Johnnyswim played two sold-out Christmas shows at The Schermerhorn Symphony Center in Nashville, Tennessee on December 8 and 19, 2017. Before their first concert my girlfriend and I got engaged. Just before they played our favorite song, Touching Heaven, they gave us a little shoutout and dedicated the song to us as a congratulations! I had managed to set this all up through a mutual friend the band and I have. And as my way of saying thanks, I photographed their second show a week and a half later.
I arrived during the band's soundcheck and warmed up while they warmed up. When first meeting a band, it usually takes a little while to reach a good comfort level that allows for being in their space without being too distracting. I like to begin by working with a longer lens from farther away so they know I'm there without getting in the way.
(Above: Abner Ramirez and Amanda Sudano Ramirez, the husband and wife duo that are Johnnyswim)
After warming up and chatting with the band a bit, I felt more comfortable getting closer to them.
Abner and Amanda Ramirez, the principals of the band, have a son named Joaquin who has made appearances on their albums and at concerts. He was around for soundcheck and also came out during the show!
The band was also joined by La Vie String Quartet for a portion of the show. The quartet features violinists Hannah Sorrells, Jake Tudor, Josée Weigand, and cellist Tim Kampen.
A choir also joined the band for select songs throughout their set, which added a really nice touch!
I always love getting shots of the small details when there's not a lot of action happening. The layout of a pedal board, closeups of instruments, or even flourishes on clothes add a lot of personality and character to the scene.

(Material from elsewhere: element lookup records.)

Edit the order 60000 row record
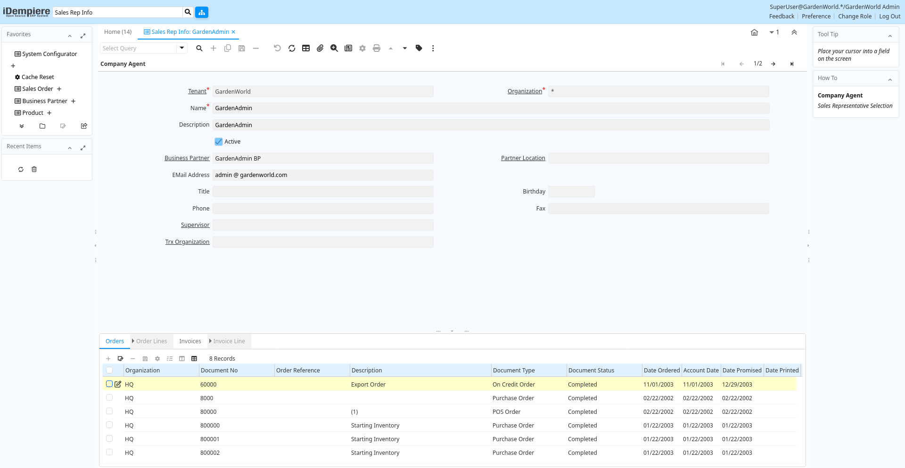Viewport: 905px width, 468px height. pos(118,384)
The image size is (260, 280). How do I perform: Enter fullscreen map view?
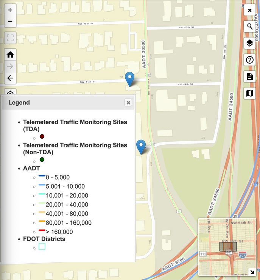click(x=10, y=38)
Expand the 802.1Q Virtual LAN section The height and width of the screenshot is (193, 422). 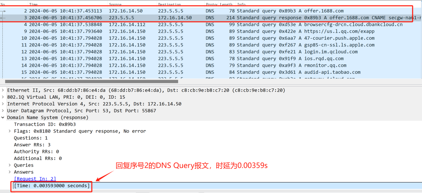[x=4, y=97]
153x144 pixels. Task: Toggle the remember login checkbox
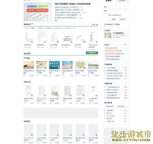[109, 15]
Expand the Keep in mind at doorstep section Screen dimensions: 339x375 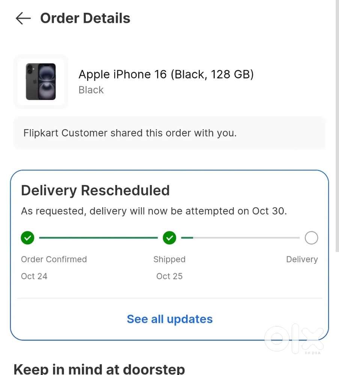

If I have the opportunity to photograph an artist's soundcheck, I try to shoot from perspectives that aren't available to me during the actual performance. Whether that's standing on stage in directly front of or behind someone, getting an angle from the crowd where someone will be seated during the show, or the little moments like the artist being out in the seating area while it's empty.
Just before taking the stage, the band gathers around for prayer. After, Abner leads the guys in a quick round of pushups to get pumped up before performing!
As the band takes the stage, the sold-out crowd cheers and applauds. The Schermerhorn is a beautiful venue, which was made even more so by its holiday decorations.
One of my favorite things to photograph is when an artist interacts with their fans. At the beginning of the show, Amanda grabbed a fan's phone from the front row and recorded a video for them from stage as they performed, which I'm sure made their night.
A little later in the show, Abner asked the audience if anyone had come to the show alone. A man in the second balcony cheered, and Abner asked him to come down to the front row center where they had saved a seat for him. The man had driven all the way from Gainesville, Florida just for the show!
Sometimes it's difficult to decide... Do I want to go tight and show more detail on stage? Do I want to zoom out a little and show mostly the stage but with a little atmosphere around it? Or do I want to go really wide and show the whole venue? I don't think there's a wrong answer, so I went with all three!
One of the unique things about The Schermerhorn is that the seating goes behind the stage as well. This provides a view for shows that a lot of people never get to experience!
When given free reign to shoot from anywhere for an entire show, it can be a little overwhelming because there are so many spots to choose from. And with no photo pit to camp out in, I didn't want to stay down at the front of the stage for very long, blocking fans' view of a show they've been waiting months to see.
Thus, I tend to roam around throughout the show. I don't want to be a distraction, so I'm as discrete as possible while moving around the venue. But I also want to tell the full story of the show, which requires getting as many different perspectives as possible. Finding a happy balance is key to effectively sharing the experience of a show for those who aren't there, without ruining it for those who are.
When the choir came out toward the end of the set, I shot them from the side of the stage, then took advantage of them being on stage and got behind them for a shot. I had really been wanting to shoot from the back middle of the stage, but I didn't want to be a distraction nor impede anyone's view from the seats behind the stage. This posed the perfect solution, so I jumped on it.
Remember what I said earlier about loving interaction between artists and their fans? Johnnyswim embraced this wholeheartedly when they jumped out into the crowd for a song at the end of their set!
On their way back to the stage, Abner paused for about half a second for a quick photo with a girl who was at the show for her birthday (she later got a proper photo with him after the show).
For the encore/finale, the band was joined onstage by the openers for the show, Bryan and Katie Torwalt, La Vie Quartet, the choir, and then even pulled their friend from Gainesville up on stage to sing with them.
And, always appreciative of their fans, Abner posed with people for photos once the show was over.